RIFE WITH SPOILERS!
Do NOT Read unless you’ve solved the game… or you know what? Read it. Honestly, I can’t ruin it anymore than Bioware already did.
“EXPERIENCE THE BEGINNING, MIDDLE, AND END OF AN EMOTIONAL STORY UNLIKE ANY OTHER,
WHERE THE DECISIONS YOU MAKE COMPLETELY SHAPE YOUR EXPERIENCE AND OUTCOME.” – BioWare
“Umm….. no. That’s not what you did.” – Me
If you’re not a gamer, it is possible you haven’t heard of the controversy surrounding the ending of Mass Effect 3. For the uninitiated, Mass Effect is a series of computer role-playing games set in an original universe (full of sci-fi tropes) that lends itself to rich storytelling and gameplay. Throughout the course of the game the player is confronted with making decisions along every step of the way and has to deal with moral and ethical dilemmas and the life and death decisions of command. It’s kind of like the best episode of Star Trek, only you are Captain Kirk and you get to make all the tough calls. The choices have very real consequences and shape the nature of the game to the point that different players seldom have identical experiences. The player’s decisions shape the game and if you import those choices from the first game into the second and on into the third, it is possible that decisions you made in the first installment will have repercussions in the third. On top of all this, the game featured an incredible soundtrack and A-list voice acting. What more could a player ask for?
Apparently, an ending that wasn’t shoddily slapped together and was actually done in good faith…
By the time I got to the ending of Mass Effect 3, I had already begun to hear rumblings that the ending was lackluster. But playing it, I was puzzled by a lot of things. For one, the playstyle seemed completely different than the rest of the game and a lot didn’t make sense. I was being funnelled towards a finale not of my own making. It was like Commander Sheppard was on autopilot. Then as I spoke to the catalyst, he made declarations that were obviously wrong and didn’t mesh with the game I had just played. He gave me 3 decisions, none of which I wanted to make. (For the record, I picked “The door on the right” out of the gate and even got the secret breathing ending…) The ending I watched was so disjointed and made such little sense in the overall scheme of the game, that I was sure I had done something wrong. Like a good gamer, I reloaded my last save and played through the other 2 decisions. And guess what, they were all pretty much the same. Severely disappointed, I closed the game and hit the internet to see if I had missed something. I started reading articles about the ending. Strangely, a lot of the articles blamed the fans for what was, even on the best of terms, an uninspired conclusion to an award winning trilogy. Worst still, the creators were hiding behind ‘artistic integrity’. It’s one thing to create events in a story that people don’t like, but is still in the spirit of the story (George R.R. Martin, I’m looking at you.), and a whole other thing to slap something together and hope people will swallow it. Which is what happened here. Don’t believe me? Watch this and tell me this is an ending that reflects the differences of hundreds of varying decisions and roughly a hundred hours of engaging storytelling.

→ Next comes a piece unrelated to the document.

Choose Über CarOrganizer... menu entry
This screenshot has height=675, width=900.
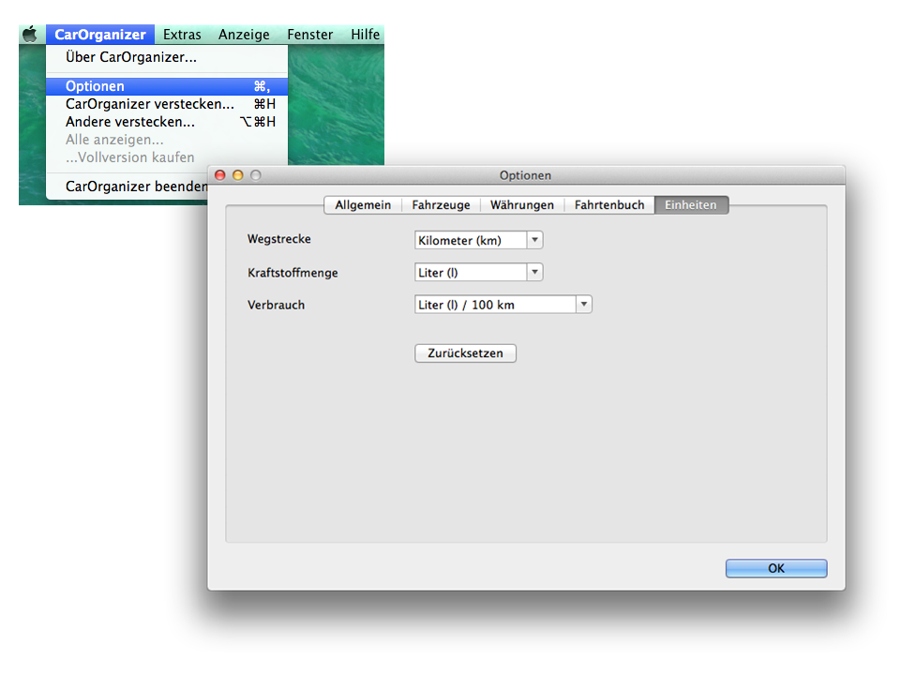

For those who couldn’t be troubled to watch, the colors of the explosions are different, and that’s pretty much it.
But I’m not trying to argue about the ending here, good or bad. For a decent argument that reflects my point of view, see this: Mass-effect-3-ending-hatred-5-reasons-the-fans-are-right.

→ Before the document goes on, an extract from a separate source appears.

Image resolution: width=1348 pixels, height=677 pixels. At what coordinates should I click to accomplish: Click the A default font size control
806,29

No, we’re here to talk about what Bioware can do to move on after this ending. I’m pretty sure I called it a franchise killer in the title didn’t I? If Bioware wanted Mass Effect 3 to be the final installment ever and never wanted to have anything to do with it again. The ending makes sense. Although, it is still merely adequate, it does offer a conclusion and resolution. However, Bioware has future plans for the Mass Effect franchise. There’s forthcoming downloadable content, they apparently want to use to make money, there’s hints of a new installment, there’s an anime in production, talks of a feature film, novels, comic books, games on other platforms like tablets, and more! Surely, they don’t intend to set all these things in the past of the Mass Effect universe? It would be like ABC trying to air new episodes of LOST, set in the past, now. How many people would watch knowing the entire cast was already dead and existing in some non-denominational purgatory? I wouldn’t. (Granted some people might. Just like some people say they love the ME3 ending, and some people maintain that “The Phantom Menace” is the best Star Wars film. Still doesn’t make them right. If a million people believe a fallacy, it doesn’t make the fallacy true.)

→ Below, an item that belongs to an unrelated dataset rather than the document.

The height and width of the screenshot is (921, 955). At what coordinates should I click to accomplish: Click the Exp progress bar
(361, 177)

The ending of Mass Effect 3, makes it extremely difficult to move on with the franchise. One of the hardest things to get past is NOT the (apparent?) death of Commander Sheppard, after all the Mass Effect story and universe is bigger than one man or woman. No, in the ending of ME3, BioWare chose to destroy the mass effect relays effectively isolating everyone in the galaxy in 1 fell swoop. Sure, there are other means of faster-than-light travel in the ME universe, but none fast enough to allow people to traverse the galaxy in a reasonable amount of time (ie. a time period you can tell a non-boring story in). It’s kind of like if J.J. Abrams had gotten rid of warp drive in his reboot Star Trek film. Not much point to Star Trek without warp drive, since the ships can’t leave the solar system. Or what if J.K. Rowling had made Harry use the super-powerful Elder Wand to turn all the magic users into muggles? Sure that’s an ending, but then it wouldn’t make much sense for her to announce another Harry Potter book (maybe one where he’s an accountant with only a 3rd grader’s understanding of math, because Hogwarts only taught magic…hmmm.) Anyway, pretty hard to go forward from there.
But then….
I was talking to my brother about the ending, talking around it because he hadn’t gotten there yet, and I mentioned that the gameplay was all wonky. He asked me to describe “wonky” and I said, “It’s like everything is like one of those dream sequences.” Whoa. Hold up. What did I just say? I hopped onto the internet and searched for ‘Is the ending to mass effect 3 a dream’. And ran into something that gave me hope (yes I know, ‘Hope is the first step on the road to disappointment’. Thank you warhammer 40K, now be quiet, this is about Mass Effect.). I discovered the Indoctrination Theory (if you love Mass Effect, and you don’t know what I’m talking about, you owe it to yourself to check it out.) In short, the Indoctrination Theory posits that Commander Sheppard, like Saren, Matriarch Benizia, The Illusive Man, and many other characters, has fallen victim to Reaper indoctrination. He’s been brainwashed. What he thinks he’s doing isn’t really what he’s doing, and though he believes he’s doing the right thing, he’s really working for the bad guys.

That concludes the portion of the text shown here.